Copy all lines of the listing that include the string "target".

[Data supplied Boundary: Start]

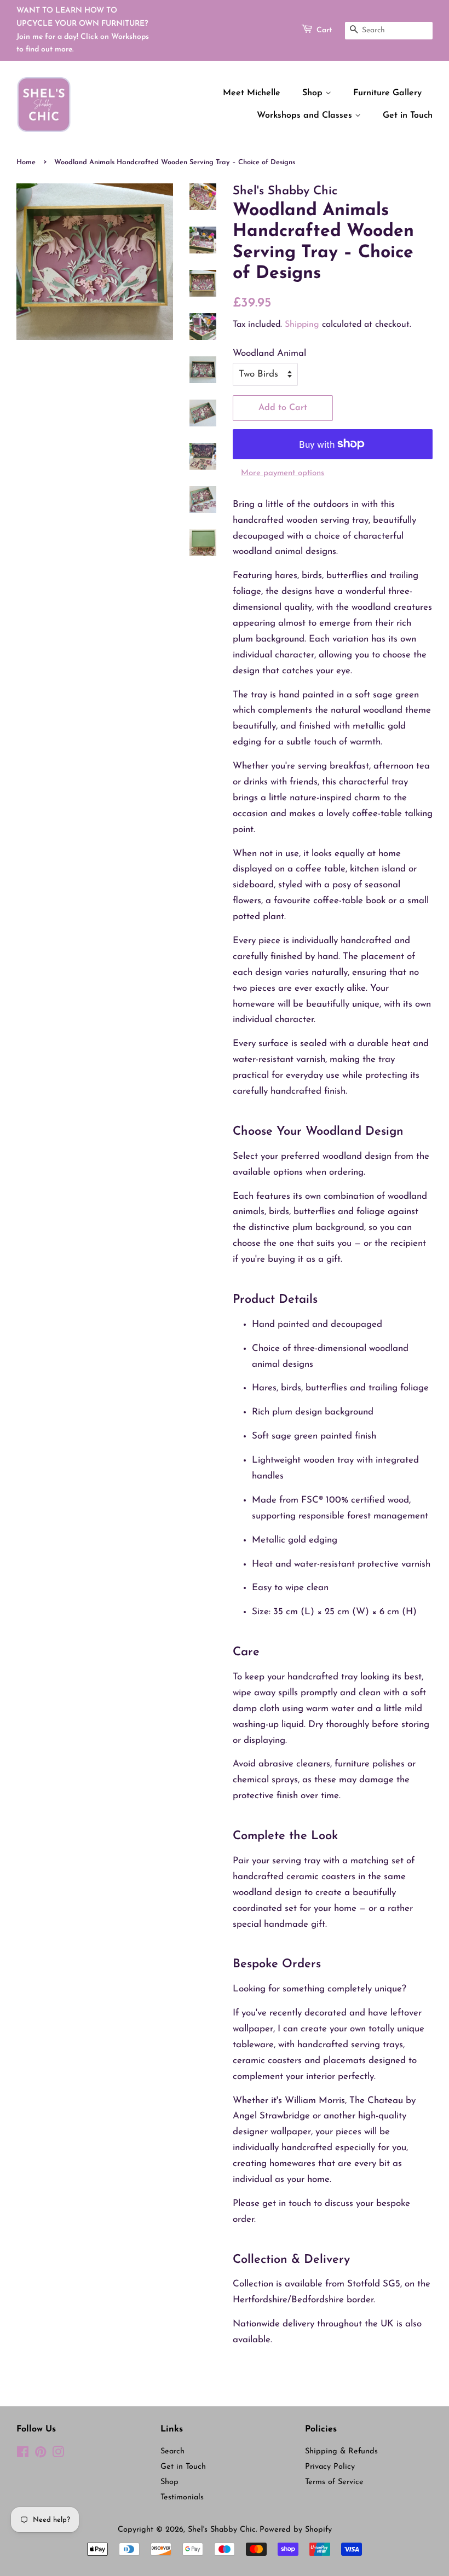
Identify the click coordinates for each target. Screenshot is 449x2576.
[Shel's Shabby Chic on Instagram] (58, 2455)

[Data supplied Boundary: End]
[Data supplied Boundary: Start]

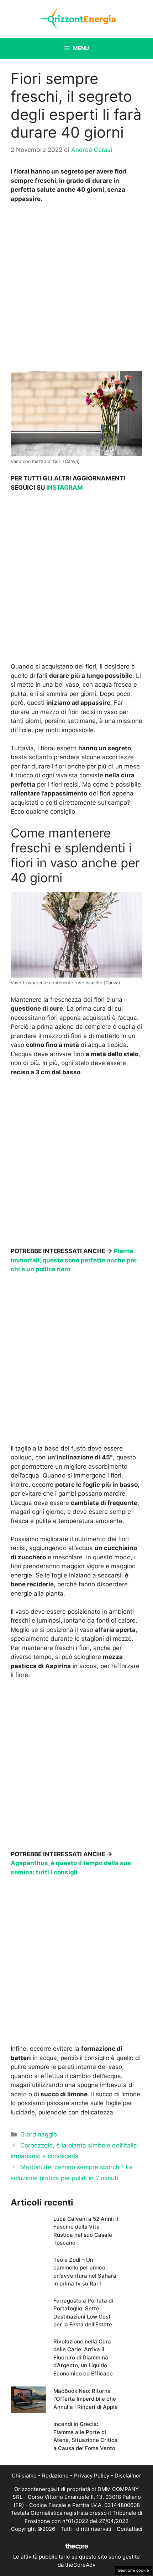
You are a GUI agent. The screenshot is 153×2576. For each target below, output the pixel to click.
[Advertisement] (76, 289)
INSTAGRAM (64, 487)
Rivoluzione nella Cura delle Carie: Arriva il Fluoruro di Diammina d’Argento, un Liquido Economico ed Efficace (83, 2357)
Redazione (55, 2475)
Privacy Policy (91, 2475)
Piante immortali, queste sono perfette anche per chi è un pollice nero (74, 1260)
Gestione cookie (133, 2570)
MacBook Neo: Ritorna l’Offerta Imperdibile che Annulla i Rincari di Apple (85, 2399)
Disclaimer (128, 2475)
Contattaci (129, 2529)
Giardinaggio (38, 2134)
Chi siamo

[Data supplied Boundary: End]
[Data supplied Boundary: Start]

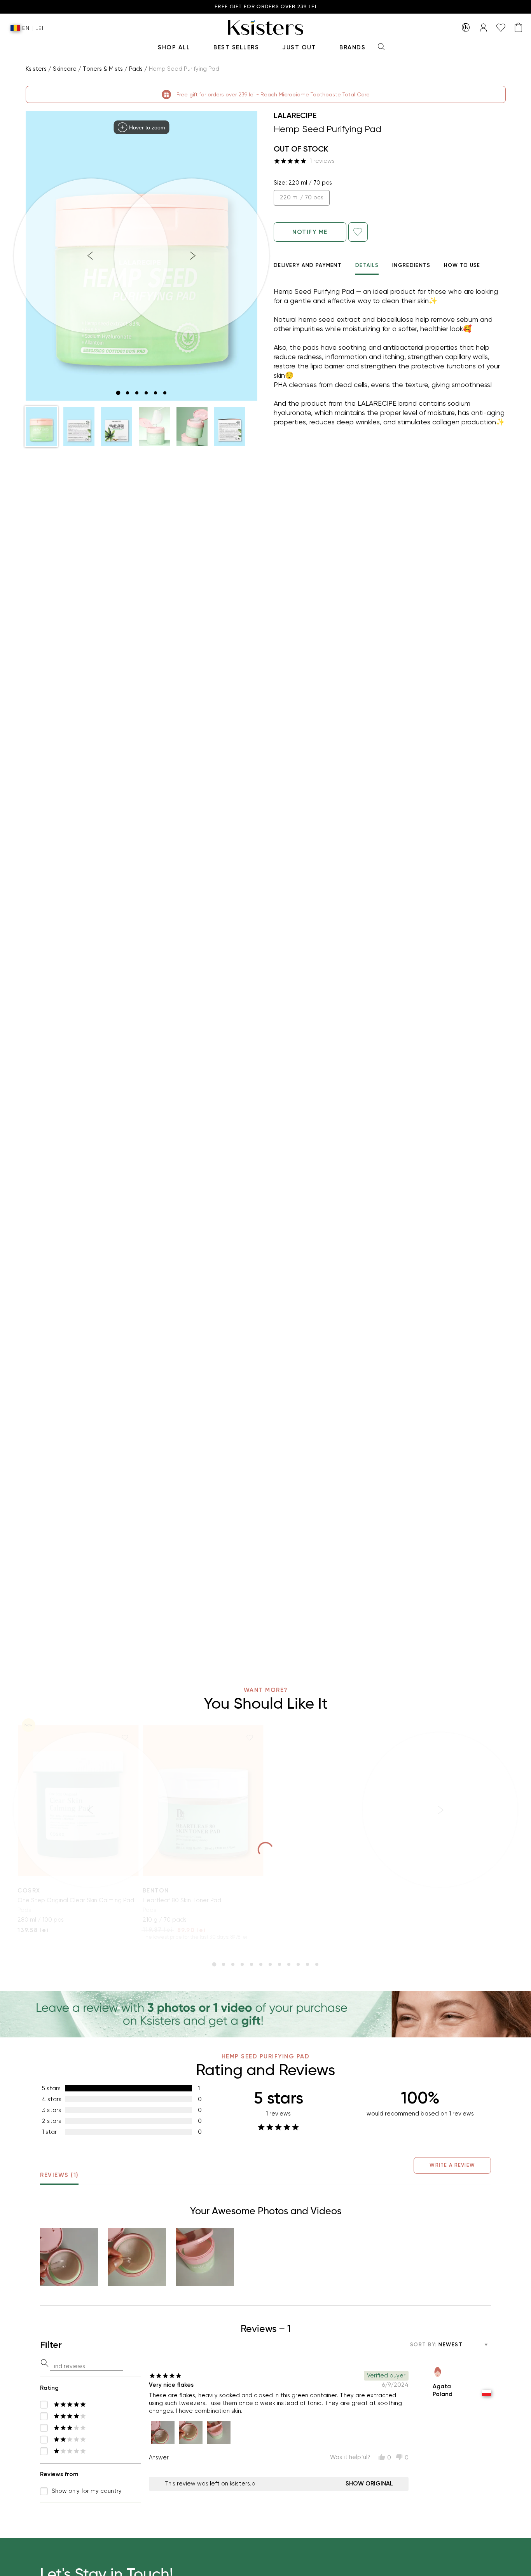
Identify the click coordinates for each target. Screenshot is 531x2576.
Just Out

[Data supplied Boundary: End]

Exercise output:
Identify the click coordinates for each target. Screenshot is 449x2576.
You are a GUI agent. The screenshot is 153×2576. For each target below, output the pixel to click.
Identify the click coordinates for each target. Screenshot is 531x2576.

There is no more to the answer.